What to do
Transcribe each line of the material with no alterations.

Records provided

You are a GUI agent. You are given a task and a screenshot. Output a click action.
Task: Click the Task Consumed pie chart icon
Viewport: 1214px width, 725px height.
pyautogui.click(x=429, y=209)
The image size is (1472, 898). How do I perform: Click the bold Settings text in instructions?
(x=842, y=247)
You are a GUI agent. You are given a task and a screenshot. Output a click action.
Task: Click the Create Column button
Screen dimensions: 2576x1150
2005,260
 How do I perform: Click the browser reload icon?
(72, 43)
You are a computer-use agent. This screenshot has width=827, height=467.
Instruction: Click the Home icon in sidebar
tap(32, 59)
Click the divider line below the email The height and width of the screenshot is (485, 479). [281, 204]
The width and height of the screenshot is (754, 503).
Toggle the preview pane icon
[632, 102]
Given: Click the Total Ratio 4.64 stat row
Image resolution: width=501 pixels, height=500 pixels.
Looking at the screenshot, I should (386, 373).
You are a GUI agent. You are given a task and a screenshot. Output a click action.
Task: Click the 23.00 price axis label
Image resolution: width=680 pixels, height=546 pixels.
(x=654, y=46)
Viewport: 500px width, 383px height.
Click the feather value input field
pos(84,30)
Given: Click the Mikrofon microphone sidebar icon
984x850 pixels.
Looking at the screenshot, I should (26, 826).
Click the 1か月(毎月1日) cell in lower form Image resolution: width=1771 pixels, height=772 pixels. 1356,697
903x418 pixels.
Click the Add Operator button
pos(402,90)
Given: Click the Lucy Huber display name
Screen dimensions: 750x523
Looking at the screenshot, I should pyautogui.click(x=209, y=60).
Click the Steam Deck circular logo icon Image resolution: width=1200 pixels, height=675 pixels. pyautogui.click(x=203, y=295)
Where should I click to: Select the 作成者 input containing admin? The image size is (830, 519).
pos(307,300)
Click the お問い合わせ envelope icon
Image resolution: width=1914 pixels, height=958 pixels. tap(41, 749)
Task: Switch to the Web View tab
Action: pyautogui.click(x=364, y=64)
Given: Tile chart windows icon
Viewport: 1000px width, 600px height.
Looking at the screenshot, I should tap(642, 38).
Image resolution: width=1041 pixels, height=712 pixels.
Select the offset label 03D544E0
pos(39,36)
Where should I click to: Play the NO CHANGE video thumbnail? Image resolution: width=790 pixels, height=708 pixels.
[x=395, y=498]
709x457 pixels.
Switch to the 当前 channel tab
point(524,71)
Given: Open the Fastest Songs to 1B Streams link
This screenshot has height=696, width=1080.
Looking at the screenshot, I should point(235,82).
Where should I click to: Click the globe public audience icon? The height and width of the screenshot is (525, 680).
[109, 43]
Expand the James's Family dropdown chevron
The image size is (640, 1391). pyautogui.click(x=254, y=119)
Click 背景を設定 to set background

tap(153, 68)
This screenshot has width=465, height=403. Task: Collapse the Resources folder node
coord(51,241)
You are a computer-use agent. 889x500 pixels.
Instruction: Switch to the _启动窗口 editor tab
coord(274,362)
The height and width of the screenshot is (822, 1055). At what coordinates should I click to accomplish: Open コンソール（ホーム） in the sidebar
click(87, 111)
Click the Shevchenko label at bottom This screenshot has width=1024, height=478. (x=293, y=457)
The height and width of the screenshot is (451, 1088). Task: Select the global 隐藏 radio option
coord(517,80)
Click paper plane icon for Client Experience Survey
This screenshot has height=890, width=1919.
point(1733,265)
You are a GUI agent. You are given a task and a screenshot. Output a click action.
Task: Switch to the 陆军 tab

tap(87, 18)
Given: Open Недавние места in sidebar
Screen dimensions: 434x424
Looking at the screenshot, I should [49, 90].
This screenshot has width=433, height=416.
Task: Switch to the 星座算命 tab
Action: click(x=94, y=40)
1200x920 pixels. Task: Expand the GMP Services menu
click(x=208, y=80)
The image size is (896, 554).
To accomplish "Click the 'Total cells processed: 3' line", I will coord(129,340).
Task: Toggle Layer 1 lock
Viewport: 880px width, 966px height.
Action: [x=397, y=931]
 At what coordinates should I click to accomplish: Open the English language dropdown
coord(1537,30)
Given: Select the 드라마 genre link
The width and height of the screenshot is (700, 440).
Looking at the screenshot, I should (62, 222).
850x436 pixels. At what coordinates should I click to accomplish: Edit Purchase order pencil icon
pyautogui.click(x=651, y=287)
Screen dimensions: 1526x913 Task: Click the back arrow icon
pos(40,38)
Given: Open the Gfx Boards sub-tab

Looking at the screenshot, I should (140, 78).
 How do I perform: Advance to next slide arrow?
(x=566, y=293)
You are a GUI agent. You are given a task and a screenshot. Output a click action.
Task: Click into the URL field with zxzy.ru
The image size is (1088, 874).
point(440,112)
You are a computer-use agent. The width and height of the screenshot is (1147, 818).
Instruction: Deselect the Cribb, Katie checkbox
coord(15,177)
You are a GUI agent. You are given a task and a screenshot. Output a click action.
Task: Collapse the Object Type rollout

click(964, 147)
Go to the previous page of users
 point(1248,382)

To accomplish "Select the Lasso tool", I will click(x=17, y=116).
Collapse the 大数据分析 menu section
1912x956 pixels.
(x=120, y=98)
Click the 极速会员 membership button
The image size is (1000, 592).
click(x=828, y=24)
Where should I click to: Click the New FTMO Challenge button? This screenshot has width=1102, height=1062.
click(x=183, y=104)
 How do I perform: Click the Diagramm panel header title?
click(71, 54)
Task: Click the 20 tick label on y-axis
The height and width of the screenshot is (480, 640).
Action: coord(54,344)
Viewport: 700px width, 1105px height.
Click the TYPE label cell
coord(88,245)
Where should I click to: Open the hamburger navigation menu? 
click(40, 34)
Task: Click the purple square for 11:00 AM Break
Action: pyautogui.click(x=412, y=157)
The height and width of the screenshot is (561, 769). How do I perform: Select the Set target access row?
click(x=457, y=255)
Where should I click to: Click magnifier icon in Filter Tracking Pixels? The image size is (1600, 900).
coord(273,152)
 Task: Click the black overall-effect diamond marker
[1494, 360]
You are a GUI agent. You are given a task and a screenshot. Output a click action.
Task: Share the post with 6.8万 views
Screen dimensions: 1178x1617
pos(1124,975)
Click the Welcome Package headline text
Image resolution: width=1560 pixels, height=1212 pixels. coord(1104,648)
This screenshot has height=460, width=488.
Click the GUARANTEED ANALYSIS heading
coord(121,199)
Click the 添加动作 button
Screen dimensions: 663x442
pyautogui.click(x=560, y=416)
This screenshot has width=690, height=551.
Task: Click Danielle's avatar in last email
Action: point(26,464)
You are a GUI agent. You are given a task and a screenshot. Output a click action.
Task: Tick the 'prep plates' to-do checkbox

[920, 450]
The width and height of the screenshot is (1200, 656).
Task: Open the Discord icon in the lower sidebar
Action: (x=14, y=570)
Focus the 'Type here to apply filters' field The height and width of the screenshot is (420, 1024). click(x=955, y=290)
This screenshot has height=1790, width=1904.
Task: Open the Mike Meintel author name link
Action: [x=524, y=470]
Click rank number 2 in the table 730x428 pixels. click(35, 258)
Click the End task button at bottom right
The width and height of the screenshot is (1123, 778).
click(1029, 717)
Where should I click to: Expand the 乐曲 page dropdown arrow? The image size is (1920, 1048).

Solved problem
You are a GUI agent. You are given a task and a screenshot. Output a click action.
Task: Click the Task Consumed pie chart icon
Viewport: 1214px width, 725px height.
pyautogui.click(x=429, y=209)
The image size is (1472, 898). How do I perform: Click the bold Settings text in instructions?
(x=842, y=247)
You are a GUI agent. You are given a task and a screenshot. Output a click action.
Task: Click the Create Column button
Screen dimensions: 2576x1150
2005,260
 How do I perform: Click the browser reload icon?
(72, 43)
You are a computer-use agent. This screenshot has width=827, height=467.
Instruction: Click the Home icon in sidebar
tap(32, 59)
Click the divider line below the email The height and width of the screenshot is (485, 479). [281, 204]
The width and height of the screenshot is (754, 503).
Toggle the preview pane icon
[632, 102]
Given: Click the Total Ratio 4.64 stat row
Image resolution: width=501 pixels, height=500 pixels.
Looking at the screenshot, I should (386, 373).
You are a GUI agent. You are given a task and a screenshot. Output a click action.
Task: Click the 23.00 price axis label
Image resolution: width=680 pixels, height=546 pixels.
(x=654, y=46)
Viewport: 500px width, 383px height.
Click the feather value input field
pos(84,30)
Given: Click the Mikrofon microphone sidebar icon
984x850 pixels.
Looking at the screenshot, I should (26, 826).
Click the 1か月(毎月1日) cell in lower form Image resolution: width=1771 pixels, height=772 pixels. 1356,697
903x418 pixels.
Click the Add Operator button
pos(402,90)
Given: Click the Lucy Huber display name
Screen dimensions: 750x523
Looking at the screenshot, I should pyautogui.click(x=209, y=60).
Click the Steam Deck circular logo icon Image resolution: width=1200 pixels, height=675 pixels. pyautogui.click(x=203, y=295)
Where should I click to: Select the 作成者 input containing admin? The image size is (830, 519).
pos(307,300)
Click the お問い合わせ envelope icon
Image resolution: width=1914 pixels, height=958 pixels. tap(41, 749)
Task: Switch to the Web View tab
Action: pyautogui.click(x=364, y=64)
Given: Tile chart windows icon
Viewport: 1000px width, 600px height.
Looking at the screenshot, I should tap(642, 38).
Image resolution: width=1041 pixels, height=712 pixels.
Select the offset label 03D544E0
pos(39,36)
Where should I click to: Play the NO CHANGE video thumbnail? Image resolution: width=790 pixels, height=708 pixels.
[x=395, y=498]
709x457 pixels.
Switch to the 当前 channel tab
point(524,71)
Given: Open the Fastest Songs to 1B Streams link
This screenshot has height=696, width=1080.
Looking at the screenshot, I should point(235,82).
Where should I click to: Click the globe public audience icon? The height and width of the screenshot is (525, 680).
[109, 43]
Expand the James's Family dropdown chevron
The image size is (640, 1391). pyautogui.click(x=254, y=119)
Click 背景を設定 to set background

tap(153, 68)
This screenshot has width=465, height=403. Task: Collapse the Resources folder node
coord(51,241)
You are a computer-use agent. 889x500 pixels.
Instruction: Switch to the _启动窗口 editor tab
coord(274,362)
The height and width of the screenshot is (822, 1055). At what coordinates should I click to accomplish: Open コンソール（ホーム） in the sidebar
click(87, 111)
Click the Shevchenko label at bottom This screenshot has width=1024, height=478. (x=293, y=457)
The height and width of the screenshot is (451, 1088). Task: Select the global 隐藏 radio option
coord(517,80)
Click paper plane icon for Client Experience Survey
This screenshot has height=890, width=1919.
point(1733,265)
You are a GUI agent. You are given a task and a screenshot. Output a click action.
Task: Switch to the 陆军 tab

tap(87, 18)
Given: Open Недавние места in sidebar
Screen dimensions: 434x424
Looking at the screenshot, I should [49, 90].
This screenshot has width=433, height=416.
Task: Switch to the 星座算命 tab
Action: click(x=94, y=40)
1200x920 pixels. Task: Expand the GMP Services menu
click(x=208, y=80)
The image size is (896, 554).
To accomplish "Click the 'Total cells processed: 3' line", I will coord(129,340).
Task: Toggle Layer 1 lock
Viewport: 880px width, 966px height.
Action: [x=397, y=931]
 At what coordinates should I click to accomplish: Open the English language dropdown
coord(1537,30)
Given: Select the 드라마 genre link
The width and height of the screenshot is (700, 440).
Looking at the screenshot, I should (62, 222).
850x436 pixels. At what coordinates should I click to accomplish: Edit Purchase order pencil icon
pyautogui.click(x=651, y=287)
Screen dimensions: 1526x913 Task: Click the back arrow icon
pos(40,38)
Given: Open the Gfx Boards sub-tab

Looking at the screenshot, I should (140, 78).
 How do I perform: Advance to next slide arrow?
(x=566, y=293)
You are a GUI agent. You are given a task and a screenshot. Output a click action.
Task: Click into the URL field with zxzy.ru
The image size is (1088, 874).
point(440,112)
You are a computer-use agent. The width and height of the screenshot is (1147, 818).
Instruction: Deselect the Cribb, Katie checkbox
coord(15,177)
You are a GUI agent. You are given a task and a screenshot. Output a click action.
Task: Collapse the Object Type rollout

click(964, 147)
Go to the previous page of users
 point(1248,382)

To accomplish "Select the Lasso tool", I will click(x=17, y=116).
Collapse the 大数据分析 menu section
1912x956 pixels.
(x=120, y=98)
Click the 极速会员 membership button
The image size is (1000, 592).
click(x=828, y=24)
Where should I click to: Click the New FTMO Challenge button? This screenshot has width=1102, height=1062.
click(x=183, y=104)
 How do I perform: Click the Diagramm panel header title?
click(71, 54)
Task: Click the 20 tick label on y-axis
The height and width of the screenshot is (480, 640).
Action: coord(54,344)
Viewport: 700px width, 1105px height.
Click the TYPE label cell
coord(88,245)
Where should I click to: Open the hamburger navigation menu? 
click(40, 34)
Task: Click the purple square for 11:00 AM Break
Action: pyautogui.click(x=412, y=157)
The height and width of the screenshot is (561, 769). How do I perform: Select the Set target access row?
click(x=457, y=255)
Where should I click to: Click magnifier icon in Filter Tracking Pixels? The image size is (1600, 900).
coord(273,152)
 Task: Click the black overall-effect diamond marker
[1494, 360]
You are a GUI agent. You are given a task and a screenshot. Output a click action.
Task: Share the post with 6.8万 views
Screen dimensions: 1178x1617
pos(1124,975)
Click the Welcome Package headline text
Image resolution: width=1560 pixels, height=1212 pixels. coord(1104,648)
This screenshot has height=460, width=488.
Click the GUARANTEED ANALYSIS heading
coord(121,199)
Click the 添加动作 button
Screen dimensions: 663x442
pyautogui.click(x=560, y=416)
This screenshot has width=690, height=551.
Task: Click Danielle's avatar in last email
Action: point(26,464)
You are a GUI agent. You are given a task and a screenshot. Output a click action.
Task: Tick the 'prep plates' to-do checkbox

[920, 450]
The width and height of the screenshot is (1200, 656).
Task: Open the Discord icon in the lower sidebar
Action: (x=14, y=570)
Focus the 'Type here to apply filters' field The height and width of the screenshot is (420, 1024). click(x=955, y=290)
This screenshot has height=1790, width=1904.
Task: Open the Mike Meintel author name link
Action: [x=524, y=470]
Click rank number 2 in the table 730x428 pixels. click(35, 258)
Click the End task button at bottom right
The width and height of the screenshot is (1123, 778).
click(1029, 717)
Where should I click to: Expand the 乐曲 page dropdown arrow? The image size is (1920, 1048).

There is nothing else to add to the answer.